Objective: To explore whether risk factors for deep vein thrombosis are affected by bed-rest durations and to identify different risk factors in groups with different bed-rest durations.

Design: A retrospective multicenter case-control study.

Settings And Participants: This multicenter study was conducted in wards with high rates of bed rest in 25 general hospitals in China. Participants were bedridden patients from these wards.

Methods: Bedridden patients were identified from the research database of bedridden patients' major immobility complications. These data were collected from prospective descriptive studies by a standardized web-based online case report form. Cases were defined as bedridden patients who suffered deep vein thrombosis during hospitalization (n=186). Each case was matched with three controls, bedridden patients who did not suffer deep vein thrombosis in the same center with the same bed-rest duration (n=558). Descriptive statistics, univariate analysis, and multivariate conditional logistic regression models were employed.
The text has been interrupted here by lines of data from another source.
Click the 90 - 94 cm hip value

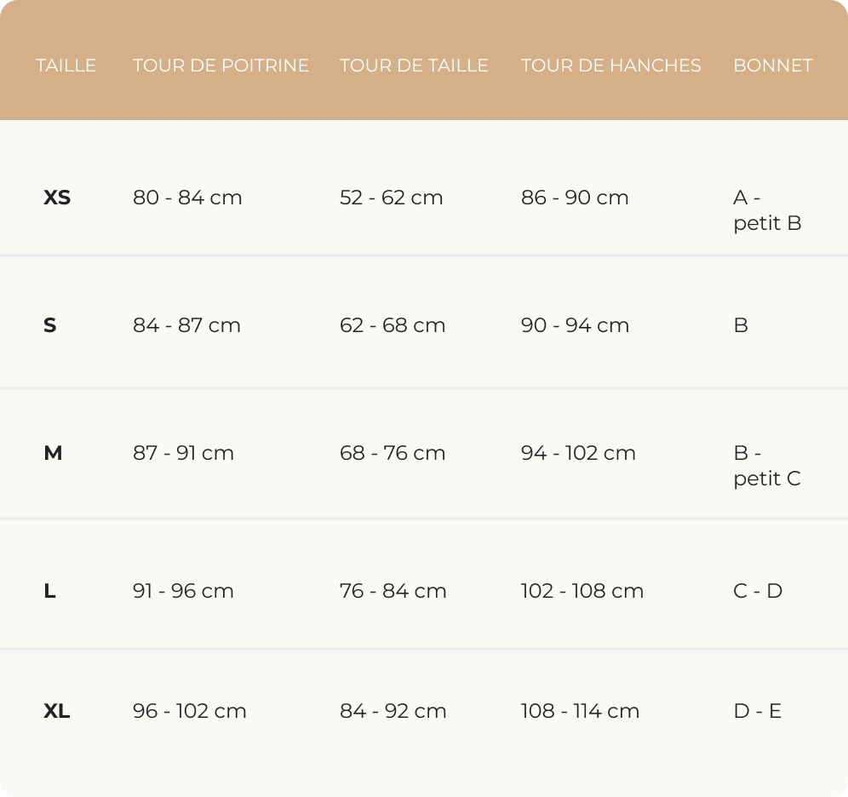point(575,325)
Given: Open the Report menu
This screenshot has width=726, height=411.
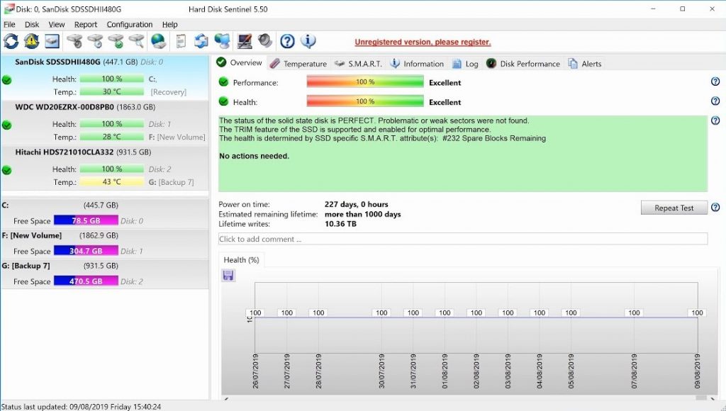Looking at the screenshot, I should (86, 24).
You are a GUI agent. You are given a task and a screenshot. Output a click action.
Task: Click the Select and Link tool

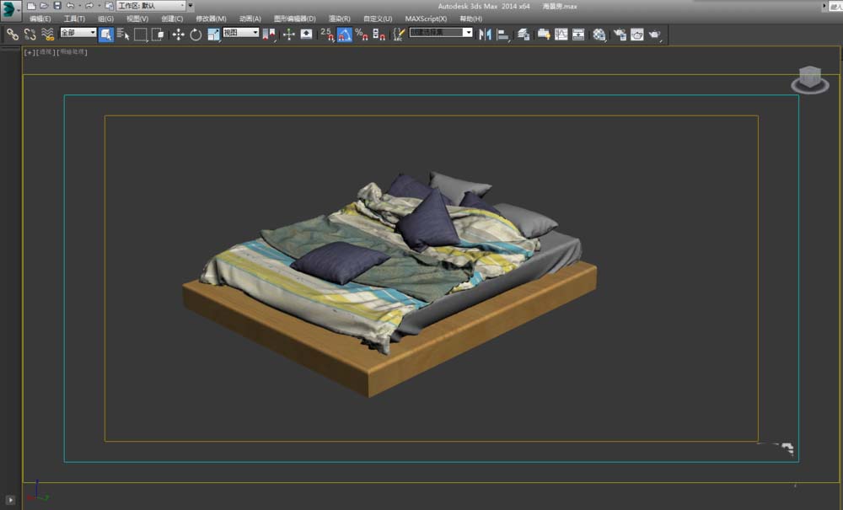(x=12, y=34)
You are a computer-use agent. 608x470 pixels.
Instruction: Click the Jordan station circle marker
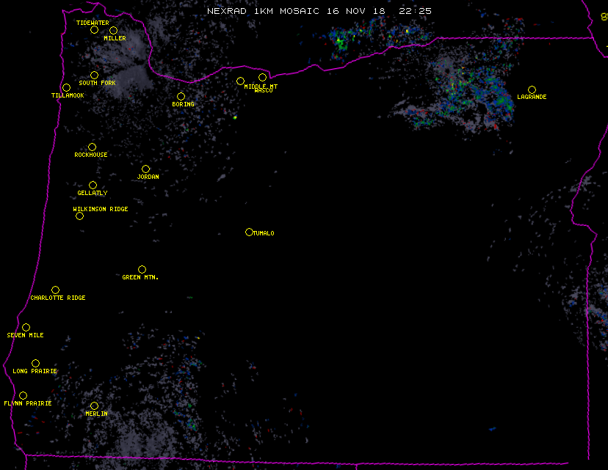click(145, 169)
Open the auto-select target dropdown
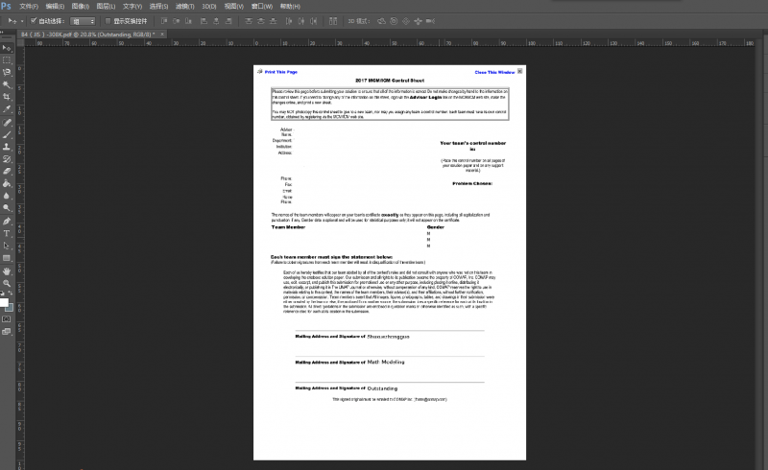Image resolution: width=768 pixels, height=470 pixels. (83, 19)
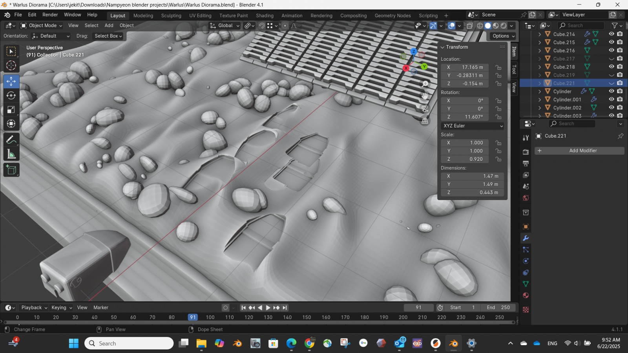Hide Cube.214 using its eye icon
The width and height of the screenshot is (628, 353).
[611, 34]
Results: Among 23,985 patients, the overall incidence of deep vein thrombosis during hospitalization was 1.0%. Multivariate analysis showed that for patients with bed-rest duration of 4 weeks or less, older age (odds ratio [OR] =1.027, 95% confidence interval [CI] 1.013-1.041) and being in a surgical department (OR=2.527, 95% CI 1.541-4.144) were significantly associated with increased risk of deep vein thrombosis. Female sex (OR=4.270, 95% CI 1.227-14.862), smoking (OR=10.860, 95% CI 2.130-55.370), and special treatment (OR=3.455, 95% CI 1.006-11.869) were independent factors predicting deep vein thrombosis for patients with bed-rest durations from 5 to 8 weeks. For those with bed-rest durations from 9 to 13 weeks, Charlson Comorbidity Index (OR=1.612, 95% CI 1.090-2.385) was the only independent risk factor for deep vein thrombosis.

Conclusions: Risk factors for deep vein thrombosis varied among patients with different bed-rest durations. This finding is helpful for nurses to increase their awareness of prevention of deep vein thrombosis in patients with different bed-rest durations, and lays a more solid foundation for clinical decision making.